Revisions

Bariatric surgery is highly sucessful in the majority of patients, however 15-20% of patients either fail to lose the appropriate weight or regain weight after several years.

The most common cause of failure is related to challenges in making the adjustments to a new life style and nutritional habits. Revisions may in some cases be necessay to correct the anatomy. All bariatric procedures have the risk of failure and revisions need to be tailored to the patients specific needs.

Gastric Bypass patients generally seek revision weight loss surgery for two reasons: 1) failure to lose adequate weight and/or weight regain, 2) medical complications (medical complications after gastric bypass may lead to failure). Failure after gastric bypass may be due to mechanical or metabolic reasons; the eating behaviors of a patient should be considered as well. In fact, the first step in assessing a patient who has failed to lose adequate weight after gastric bypass, is to look carefully at the patient's food consumption. The best way to analyze food intake is to simply start a detailed food diary. Patients are often shocked at how many calories they consume on a daily basis. While most people may think they have a good idea of their food consumption, it only takes tracking food intake in a food diary to get a true picture of how much we consume. When patients are not eating how they should, getting back on track is the next step.
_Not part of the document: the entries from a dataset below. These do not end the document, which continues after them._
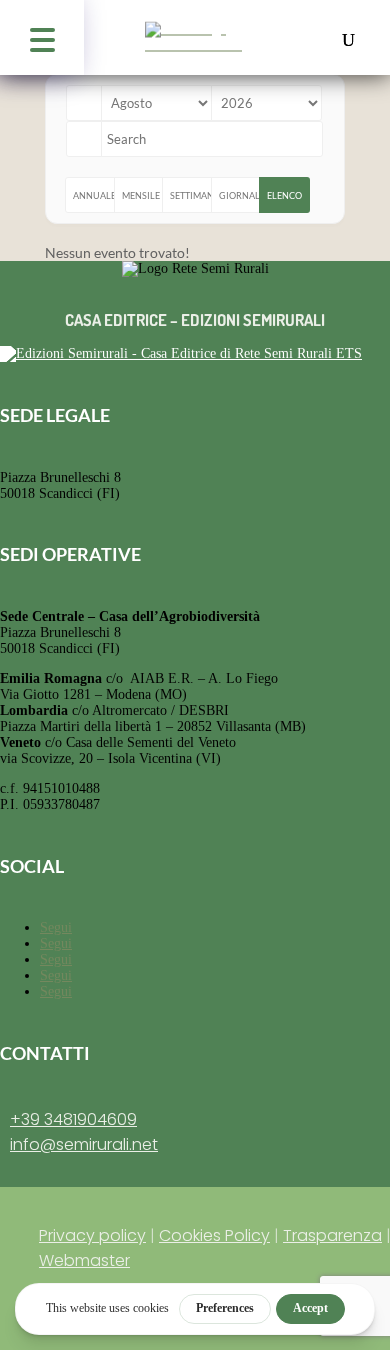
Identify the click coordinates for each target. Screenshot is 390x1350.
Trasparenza (332, 1235)
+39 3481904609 (73, 1119)
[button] (42, 37)
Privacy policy (92, 1235)
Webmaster (84, 1260)
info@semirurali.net (84, 1144)
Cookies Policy (214, 1235)
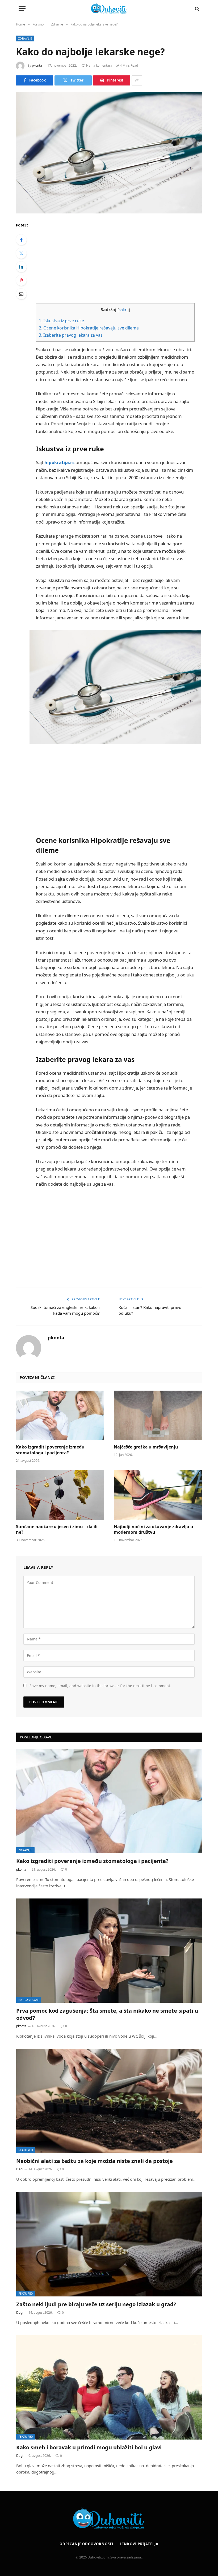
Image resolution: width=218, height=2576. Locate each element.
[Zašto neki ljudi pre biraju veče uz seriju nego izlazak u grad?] (109, 2244)
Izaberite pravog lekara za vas (71, 335)
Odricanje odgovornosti (87, 2543)
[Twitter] (21, 253)
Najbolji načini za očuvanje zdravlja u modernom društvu (153, 1529)
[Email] (21, 294)
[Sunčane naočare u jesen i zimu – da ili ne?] (60, 1495)
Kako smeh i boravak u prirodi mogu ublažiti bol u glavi (89, 2447)
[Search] (196, 9)
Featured (25, 2150)
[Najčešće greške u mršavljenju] (158, 1415)
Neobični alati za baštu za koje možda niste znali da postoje (94, 2160)
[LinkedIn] (21, 267)
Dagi (19, 2169)
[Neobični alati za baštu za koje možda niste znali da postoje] (109, 2101)
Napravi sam (28, 2000)
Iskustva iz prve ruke (61, 321)
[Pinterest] (21, 280)
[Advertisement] (121, 259)
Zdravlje (25, 38)
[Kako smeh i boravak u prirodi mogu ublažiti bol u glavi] (109, 2387)
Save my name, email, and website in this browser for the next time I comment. (100, 1685)
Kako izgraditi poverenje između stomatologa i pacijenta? (50, 1450)
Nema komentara (99, 65)
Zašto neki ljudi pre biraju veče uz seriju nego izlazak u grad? (96, 2304)
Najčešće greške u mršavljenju (146, 1447)
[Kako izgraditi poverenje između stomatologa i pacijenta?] (60, 1415)
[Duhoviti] (109, 8)
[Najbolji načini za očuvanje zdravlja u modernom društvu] (158, 1495)
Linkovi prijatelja (139, 2543)
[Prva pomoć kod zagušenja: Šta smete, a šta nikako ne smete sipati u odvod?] (109, 1950)
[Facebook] (21, 239)
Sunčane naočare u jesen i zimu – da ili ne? (57, 1529)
There are a variety things that could happen next:

•  Some patients are able to return to the type of behavior they should be following, essentially getting back on track.

•  Some patients may not be successful at weight loss despite returning to proper dietary behaviors.

•  Other patients are never able to return to proper eating habits. This could mean a patient is non-compliant, but not necessarily.

There are mechanical reasons that may cause patients to resort to maladaptive eating behaviors. An example of this is a patient with an anastomotic stricture who slips into the "soft-calorie syndrome" due to the fact that soft foods are the only foods that the patient can tolerate without vomiting. Another point to consider is exactly what "compliance" is after gastric bypass. "Proper" eating after gastric bypass represents an entirely foreign eating pattern for the majority of humanity who have not had weight loss surgery. Some individuals are just not "wired" to live this type of lifestyle, even with the assistance of a small gastric pouch. A person's character, for better or worse, does not necessarily contribute to this problem.

Gastric Bypass may fail for the following mechanical reasons:

• gastro-gastric fistula

• pouch dilation

• anastomotic dilation

Conversion from gastric bypass to duodenal switch is the most definitive revision procedure for inadequate weight loss or weight regain after gastric bypass. This approach addresses the issues of metabolic failure and maladaptive eating as causes of failure. This conversion may be done laparoscopically in many cases. A potential concern with this operation is proper stomach function after surgery. The bypassed stomach is now brought back into use, and some patients may have had the nerves to the bypassed stomach cut during their original gastric bypass procedure. This is rarely a problem, as the nerves seem to grow back as the bypassed stomach "wakes up" and resumes working again. Sometimes it may not be safe to re-connect the gastric pouch to the bypassed stomach due to excessive scar tissue. If the patient has acceptable protein tolerance and satisfactory calcium metabolism, conversion to a Scopinaro-type Bilio-Pancreatic Diversion makes a very satisfactory option.

Medical issues complicating gastric bypass include marginal ulcer, stricture, and severe dumping syndrome. These conditions may often be treated conservatively, but when conservative treatment fails, revision surgery is indicated. Treatment for ulcer or stricture may involve resection of the ulcerated/strictured connection between the pouch and the intestine. Another approach is to convert to a Vertical Sleeve Gastrectomy-based procedure, as stricture and marginal ulcer are conditions that arise as a result of the intrinsic physiology of gastric bypass. This approach is favored for cases of severe dumping syndrome as well, as it is the inherent nature of the gastric bypass itself that results in the condition. Rarely, reversal of gastric bypass may be necessary to treat cases of malnutrition, including issues with vitamin and mineral malabsorption. Reversals for nutrient malabsorption may be accompanied by revision to a non-malabsorptive weight-loss procedure, allowing patients to stave off any weight re-gain that may otherwise result from the reversal of their malabsorption.

Sleeve gastrecctomy may also require revision. Generally they are designed to either enhance weight loss or correct any specific problem or complication such as strictures or severe acid reflux.

Several options exist when revising a sleeve gastrectomy:

Patients can be:

•  resleeved

•  converted to gastric bypass

•  converted to duodenal switch

•  the sleeve can also be banded.

It is important that patients understand that the majority of these treatments are still being investigated as to the safety and efficacy of outcomes.

Around 20% of LAP-BAND patients undergo some type of revision.

Revisions for gastric banding is often done to treat mechanical failure of the device, such as slippage. migration. port displacement and tubing dysruption.

Patients can also undergo revision for failure to lose weight.

Gastric banding can be converted to gastric bypass, BPD, DS and to sleeve gastrictomy.